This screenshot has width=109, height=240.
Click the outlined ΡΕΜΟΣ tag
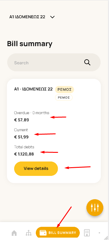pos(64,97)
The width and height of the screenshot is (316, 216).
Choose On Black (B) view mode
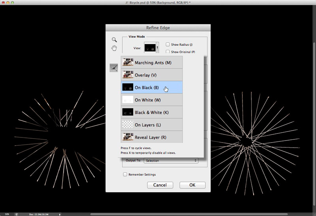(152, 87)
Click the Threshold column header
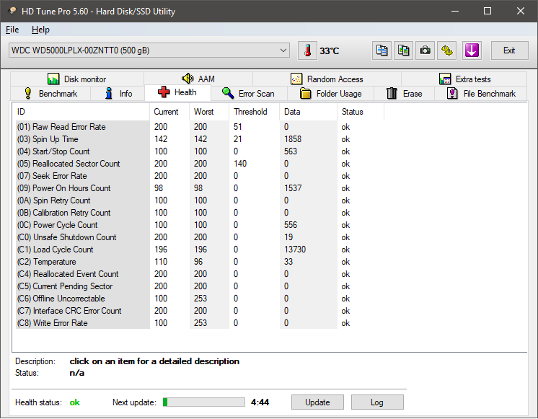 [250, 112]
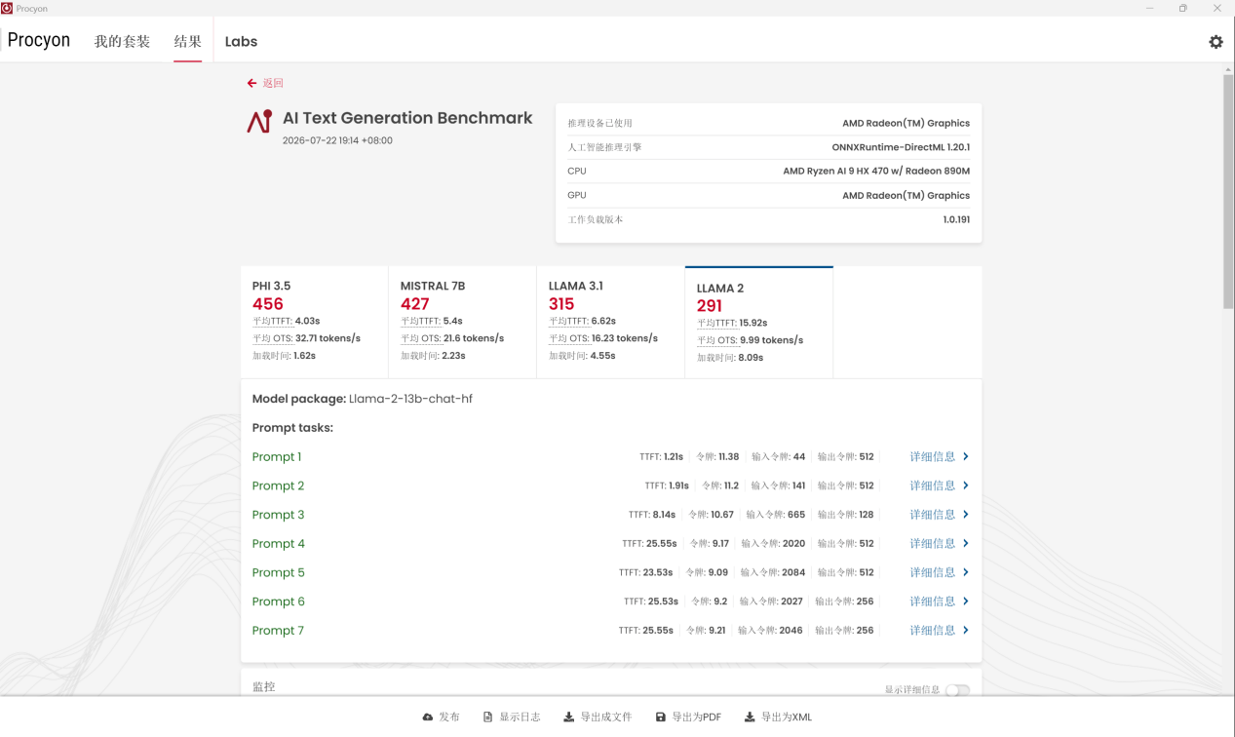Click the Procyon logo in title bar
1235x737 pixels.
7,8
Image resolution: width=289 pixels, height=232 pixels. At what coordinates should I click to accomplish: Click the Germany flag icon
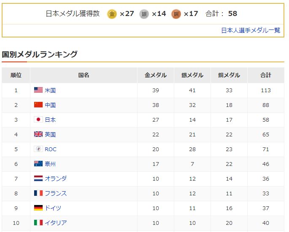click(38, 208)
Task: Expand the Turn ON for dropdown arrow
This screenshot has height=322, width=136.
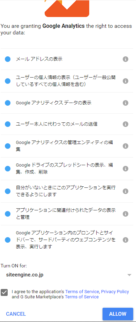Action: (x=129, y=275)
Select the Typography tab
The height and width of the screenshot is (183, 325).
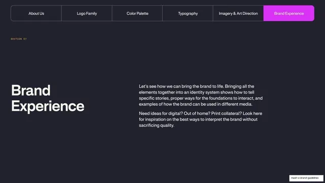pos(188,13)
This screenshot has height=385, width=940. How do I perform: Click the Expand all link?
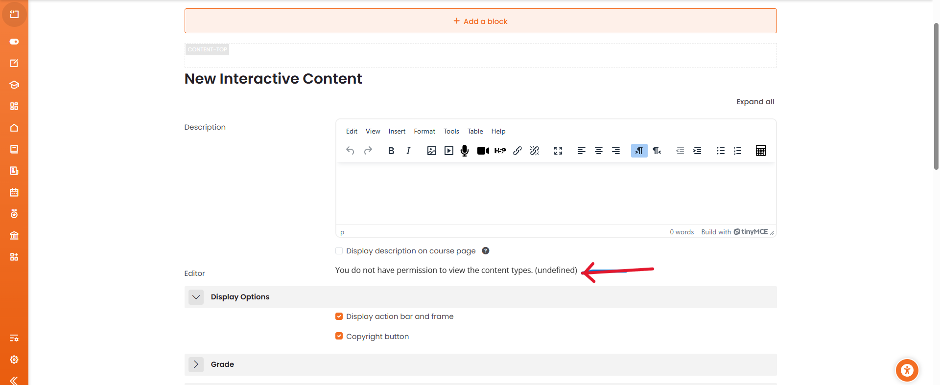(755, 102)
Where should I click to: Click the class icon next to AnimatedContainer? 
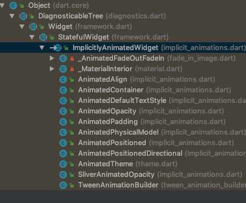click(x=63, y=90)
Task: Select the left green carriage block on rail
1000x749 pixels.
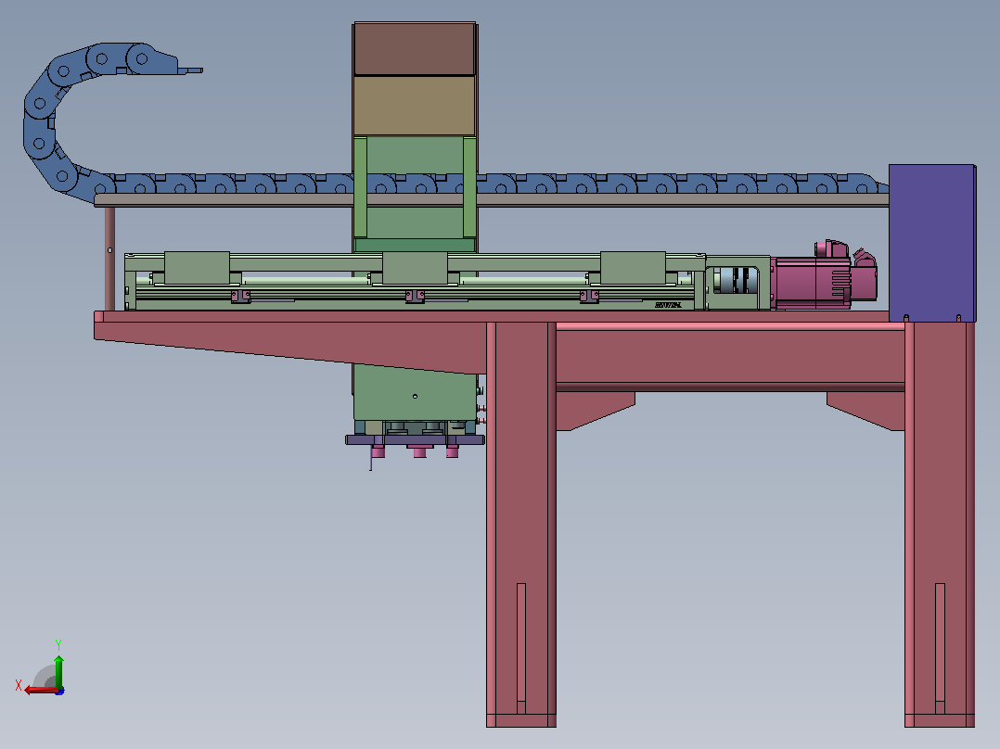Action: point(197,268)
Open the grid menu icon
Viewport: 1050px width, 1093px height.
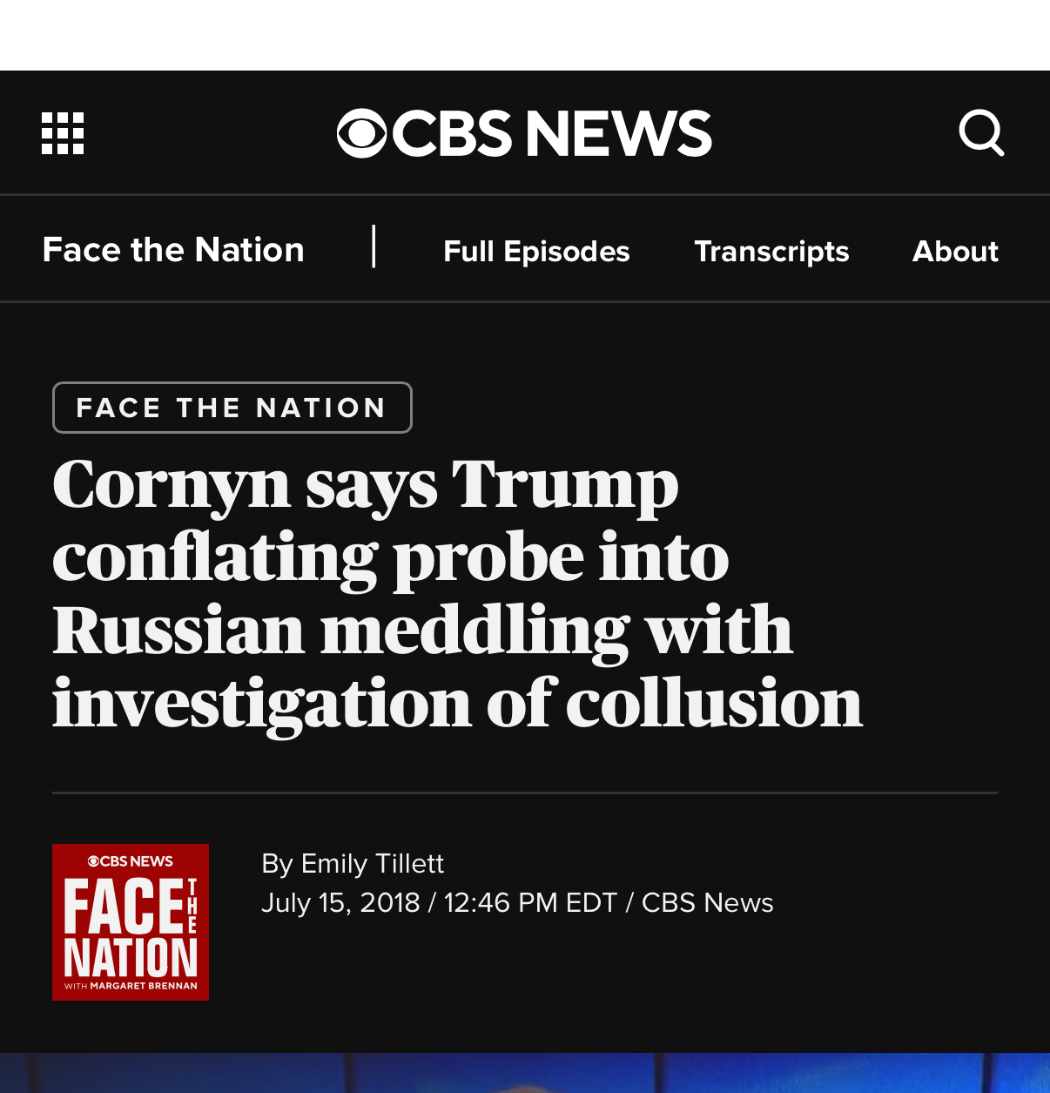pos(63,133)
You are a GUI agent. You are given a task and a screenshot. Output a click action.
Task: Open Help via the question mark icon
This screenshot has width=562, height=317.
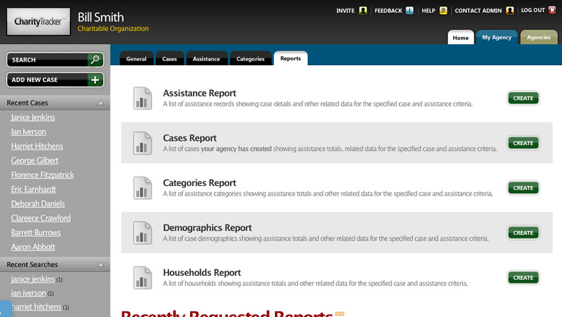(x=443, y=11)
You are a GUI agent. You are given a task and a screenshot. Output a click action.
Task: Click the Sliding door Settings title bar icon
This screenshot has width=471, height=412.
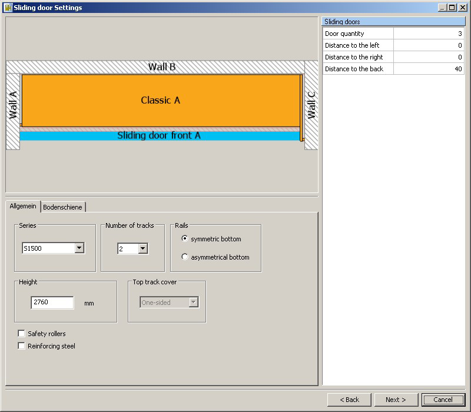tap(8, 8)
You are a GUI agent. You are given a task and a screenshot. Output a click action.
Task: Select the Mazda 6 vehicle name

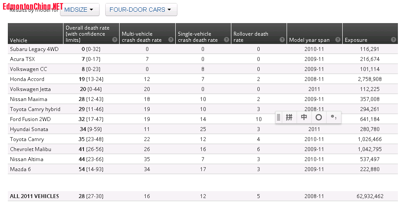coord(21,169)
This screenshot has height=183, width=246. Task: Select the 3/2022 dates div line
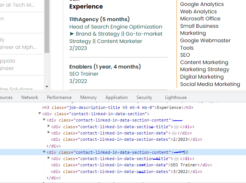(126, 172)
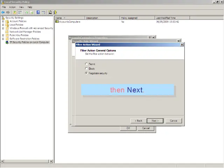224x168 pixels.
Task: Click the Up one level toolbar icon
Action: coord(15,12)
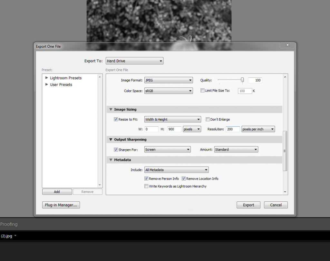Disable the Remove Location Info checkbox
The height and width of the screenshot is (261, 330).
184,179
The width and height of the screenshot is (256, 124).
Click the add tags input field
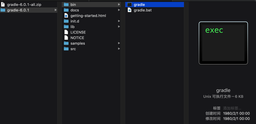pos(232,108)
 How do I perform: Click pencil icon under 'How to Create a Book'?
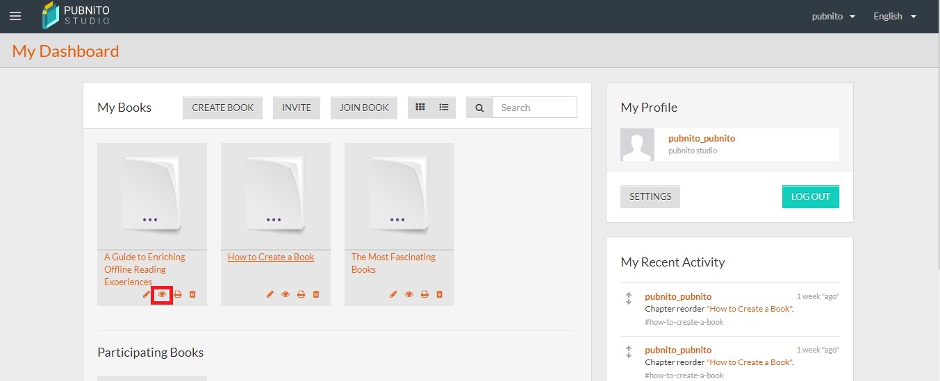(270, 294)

________________

■ Work to complete
A verbatim copy of every record above is required, with all pictures omitted.

■ Problem solution
This screenshot has width=109, height=240.
Click the outlined ΡΕΜΟΣ tag
pos(64,97)
The width and height of the screenshot is (316, 216).
Choose On Black (B) view mode
(152, 87)
Click the Threshold column header
 [250, 112]
Click the Procyon logo in title bar
1235x737 pixels.
7,8
Image resolution: width=289 pixels, height=232 pixels. At what coordinates should I click to accomplish: Click the Germany flag icon
click(38, 208)
Task: Expand the Turn ON for dropdown arrow
This screenshot has height=322, width=136.
Action: (x=129, y=275)
Select the Typography tab
The height and width of the screenshot is (183, 325).
pos(188,13)
This screenshot has height=385, width=940. How do I perform: Click the Expand all link?
(755, 102)
Where should I click to: Click the class icon next to AnimatedContainer? 
click(x=63, y=90)
Task: Select the left green carriage block on rail
1000x749 pixels.
Action: point(197,268)
Open the grid menu icon
Viewport: 1050px width, 1093px height.
pos(63,133)
You are a GUI agent. You are given a task and a screenshot. Output a click action.
Task: Open Help via the question mark icon
This screenshot has width=562, height=317.
(x=443, y=11)
You are a GUI agent. You are given a task and a screenshot. Output a click action.
Task: Click the Sliding door Settings title bar icon
This screenshot has width=471, height=412.
tap(8, 8)
You are a GUI agent. You are given a task and a screenshot. Output a click action.
Task: Select the Mazda 6 vehicle name

coord(21,169)
This screenshot has height=183, width=246. Task: Select the 3/2022 dates div line
(126, 172)
224x168 pixels.
Task: Click the Up one level toolbar icon
Action: coord(15,12)
Disable the Remove Location Info checkbox
The height and width of the screenshot is (261, 330).
184,179
The width and height of the screenshot is (256, 124).
Click the add tags input field
pos(232,108)
 How do I perform: Click pencil icon under 'How to Create a Book'?
(270, 294)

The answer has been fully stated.